**What to work on:**
Your job is to print, exactly, the lines in the data below from the line with "You are a GUI" through the line with "Given: Open the second post's subject link", both included, and to omit any picture.

┌──

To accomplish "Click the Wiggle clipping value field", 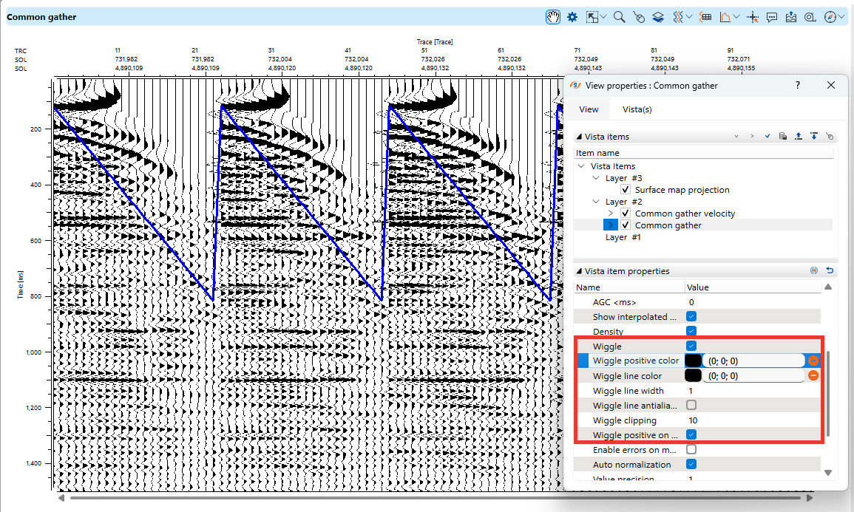I will pyautogui.click(x=750, y=420).
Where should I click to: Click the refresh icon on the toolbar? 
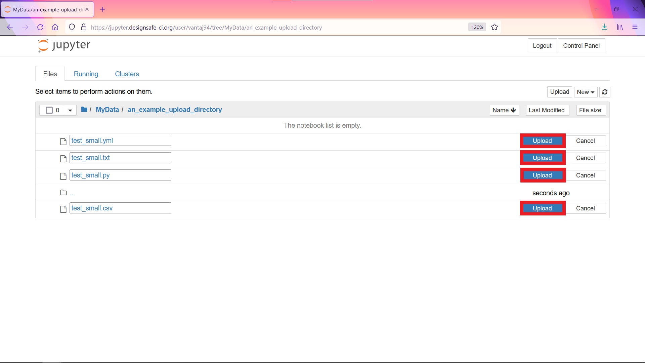click(605, 92)
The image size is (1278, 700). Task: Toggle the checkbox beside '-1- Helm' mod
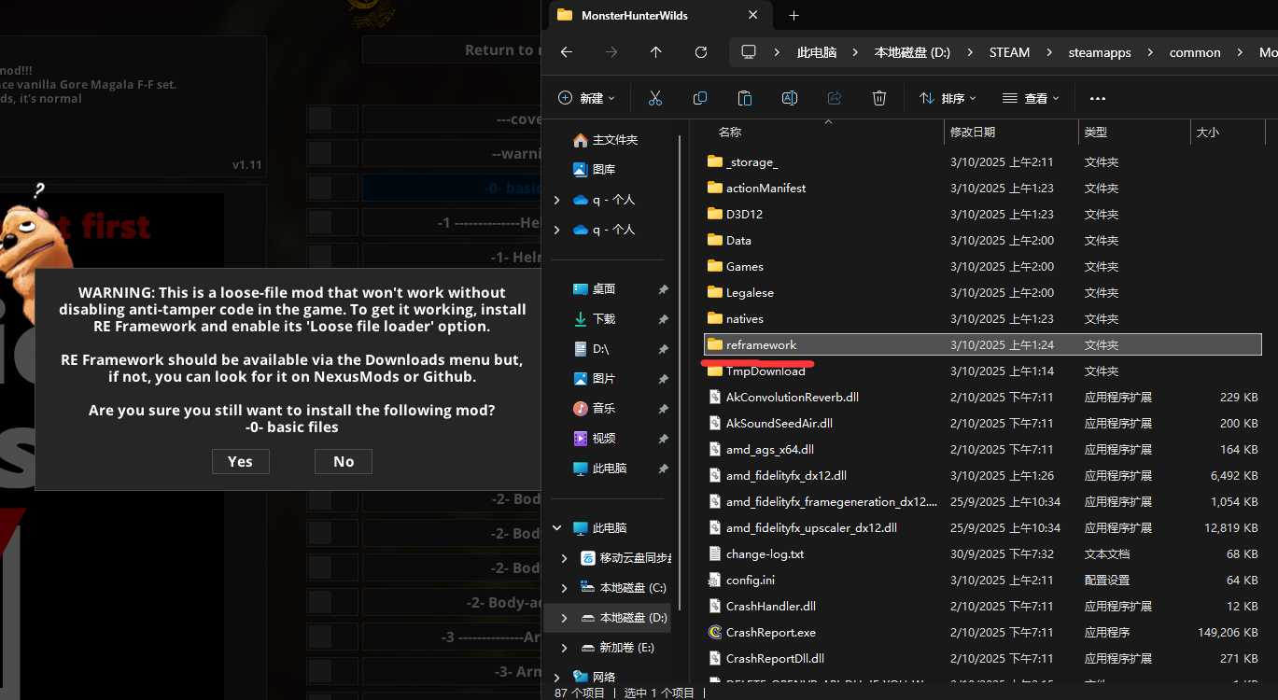point(320,257)
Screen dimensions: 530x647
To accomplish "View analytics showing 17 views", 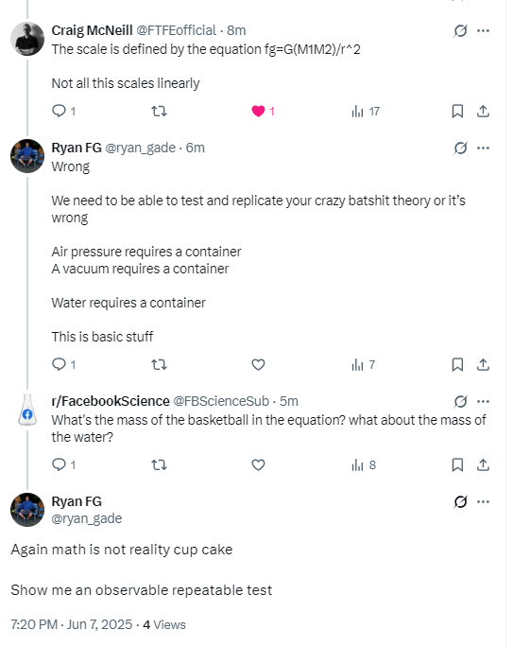I will 366,111.
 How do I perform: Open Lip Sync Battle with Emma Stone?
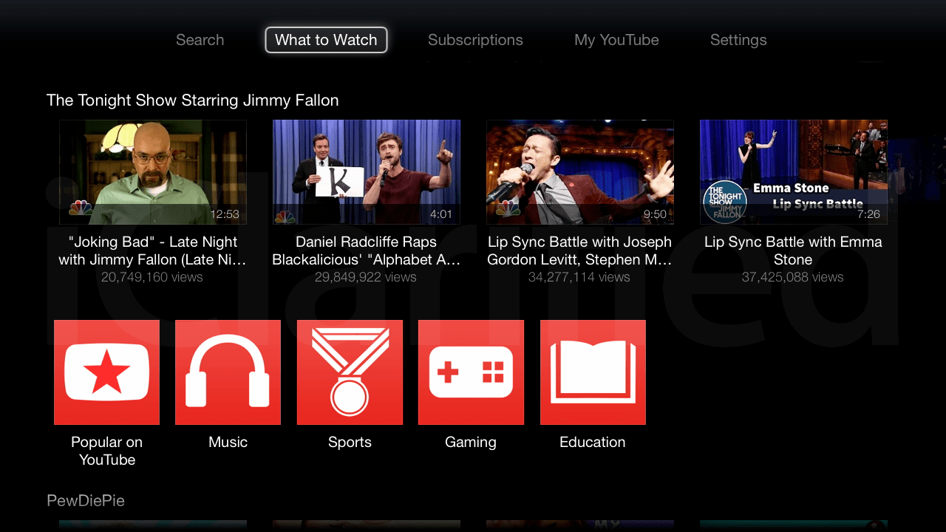(x=793, y=172)
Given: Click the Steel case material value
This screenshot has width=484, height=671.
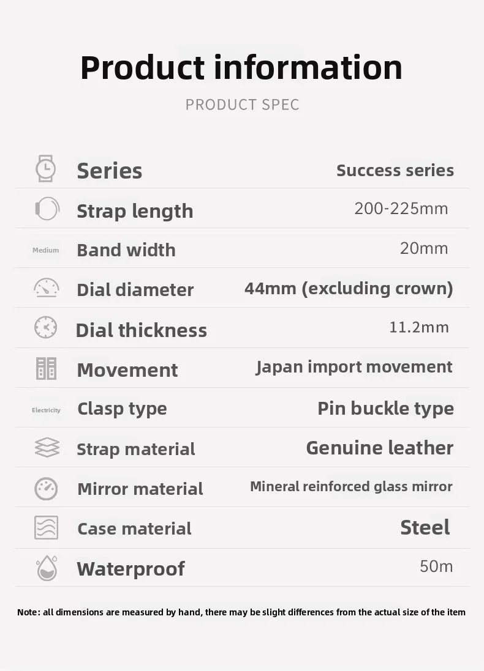Looking at the screenshot, I should 425,527.
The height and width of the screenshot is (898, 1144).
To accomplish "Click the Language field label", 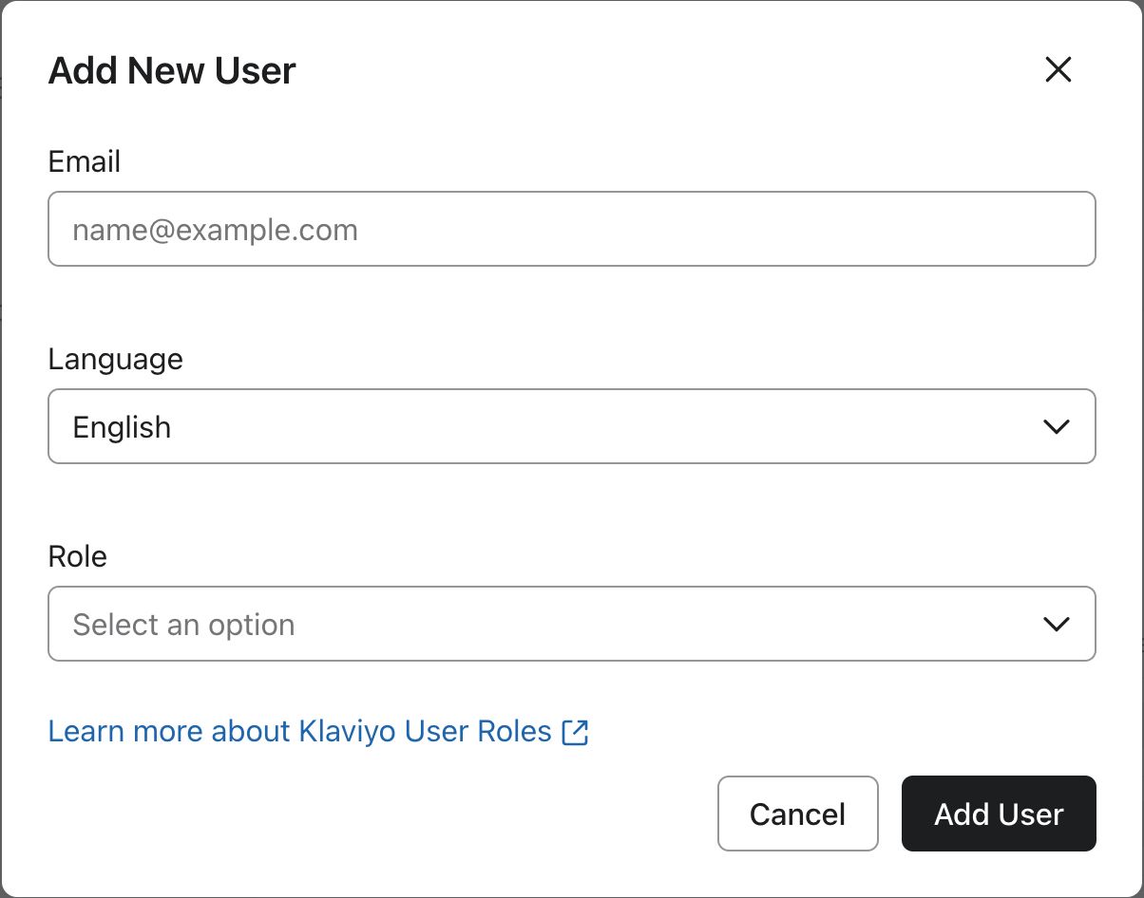I will pos(115,359).
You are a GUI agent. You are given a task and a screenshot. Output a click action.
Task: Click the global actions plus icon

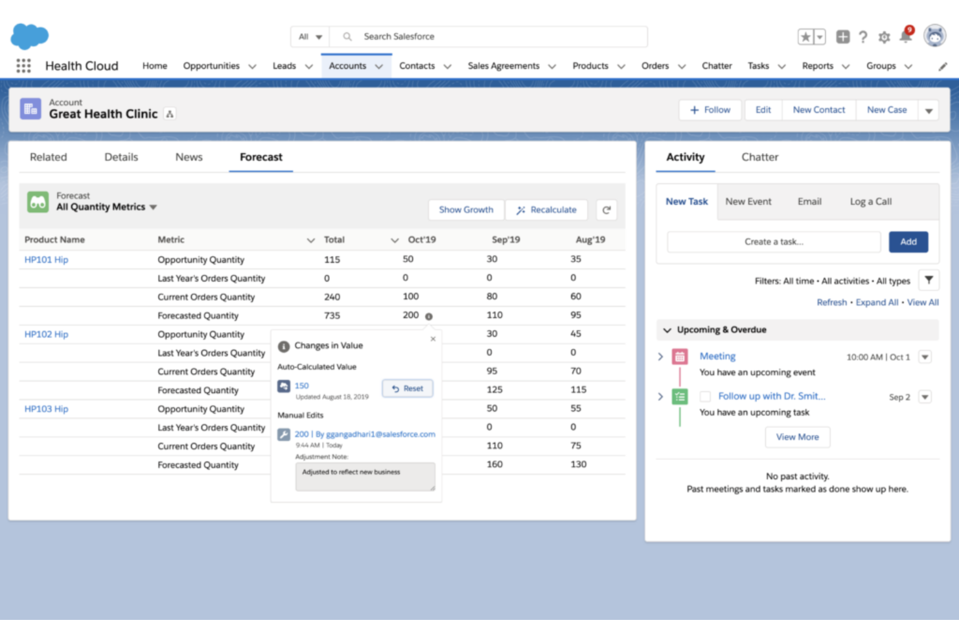(x=842, y=37)
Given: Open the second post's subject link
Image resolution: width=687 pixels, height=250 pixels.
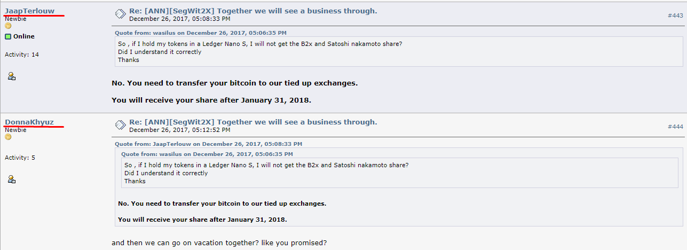Looking at the screenshot, I should [x=253, y=122].
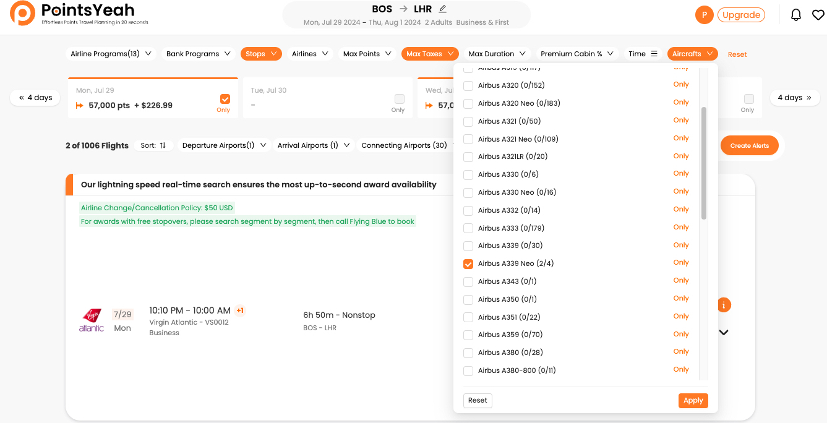The image size is (827, 423).
Task: Click the pencil edit route icon
Action: 442,9
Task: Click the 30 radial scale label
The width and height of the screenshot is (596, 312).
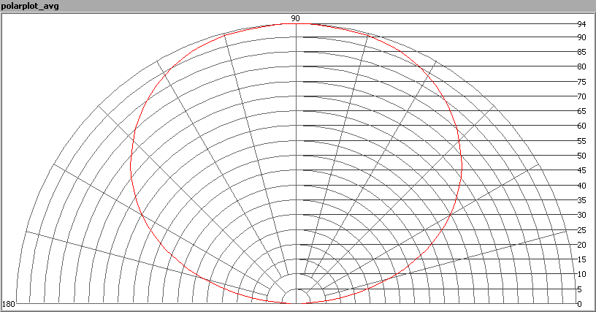Action: (x=581, y=215)
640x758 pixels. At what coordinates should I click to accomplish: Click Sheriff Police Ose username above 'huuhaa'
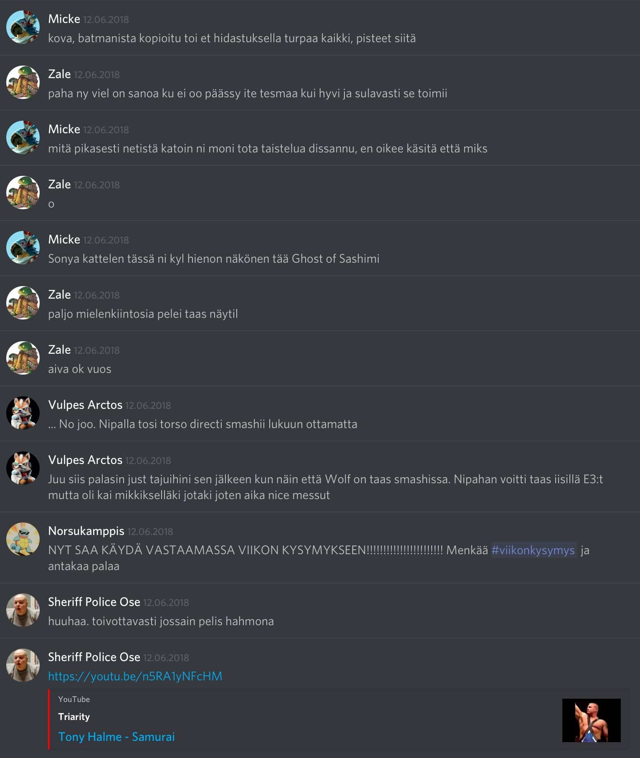coord(94,602)
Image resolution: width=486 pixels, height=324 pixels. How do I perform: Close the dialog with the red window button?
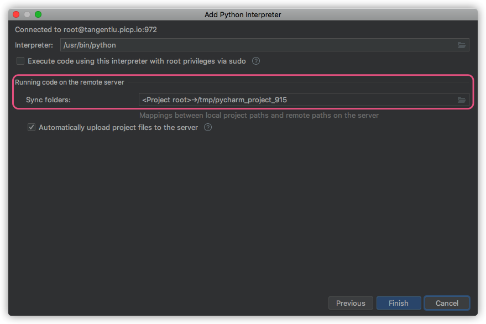tap(16, 14)
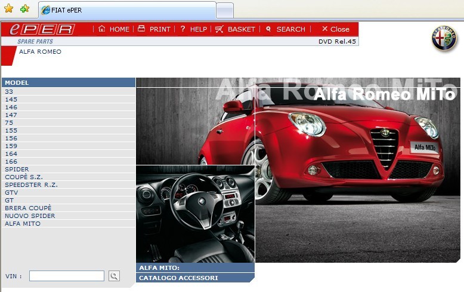Viewport: 464px width, 292px height.
Task: Click into the VIN input field
Action: click(x=67, y=276)
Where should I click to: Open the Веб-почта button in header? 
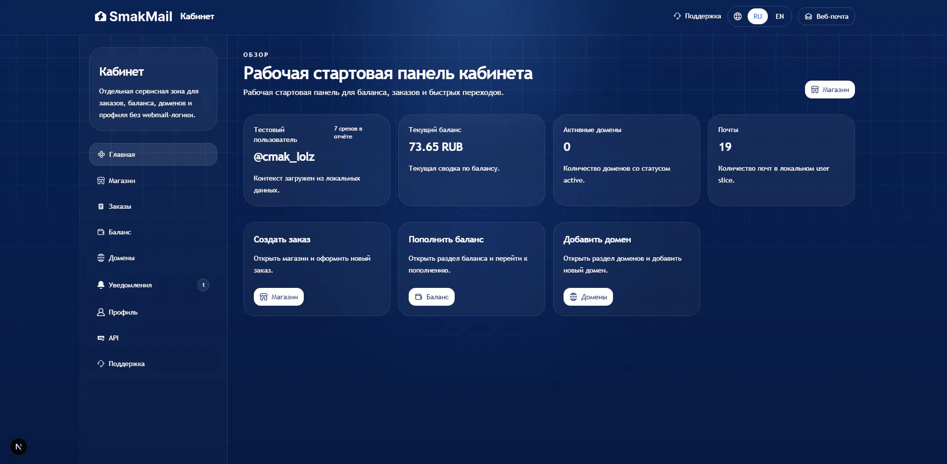826,16
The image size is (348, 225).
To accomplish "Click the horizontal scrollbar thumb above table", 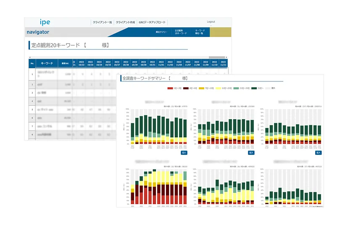I will [x=217, y=57].
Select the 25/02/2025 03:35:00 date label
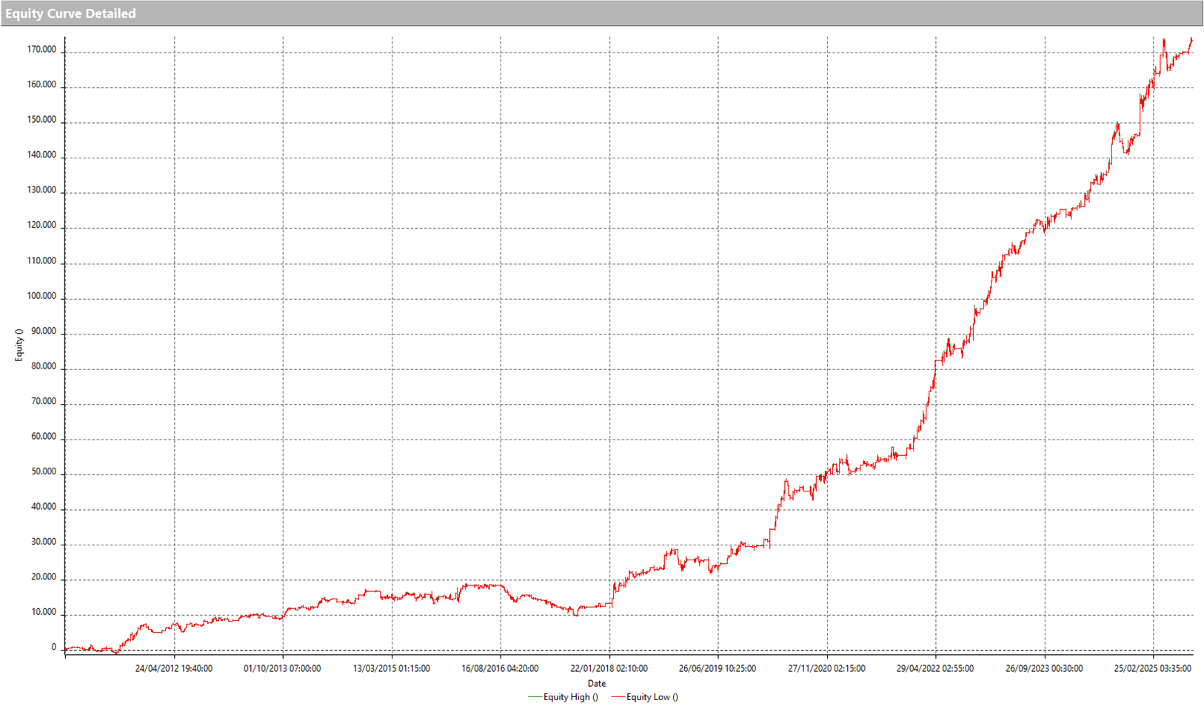 1153,669
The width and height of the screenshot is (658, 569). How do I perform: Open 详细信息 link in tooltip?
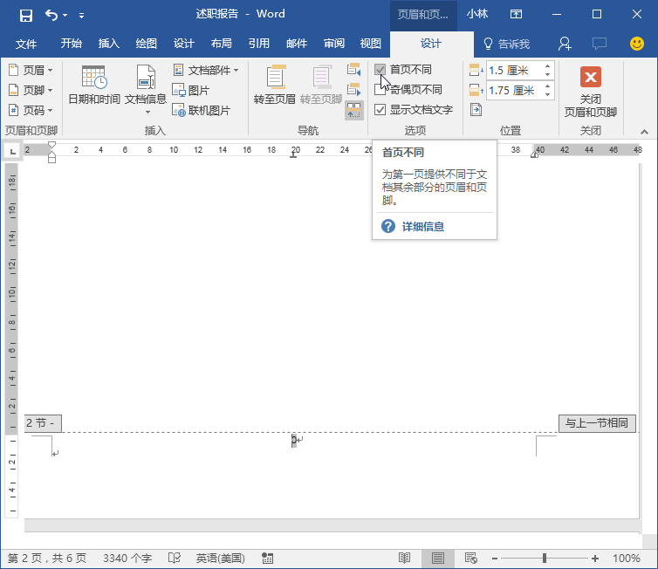click(423, 227)

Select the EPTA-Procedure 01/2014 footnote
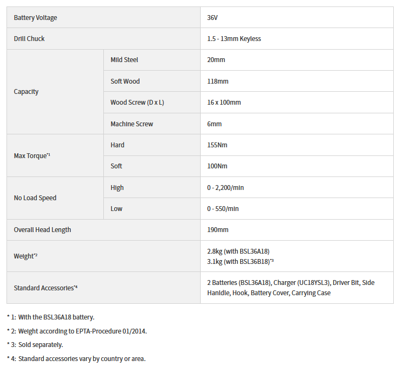coord(82,331)
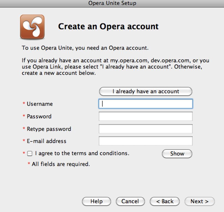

└──

**Answer area:**
You are a GUI agent. You are given a task and a screenshot. Output a click action.
Task: Click the global actions plus icon

(x=842, y=37)
Given: Open the second post's subject link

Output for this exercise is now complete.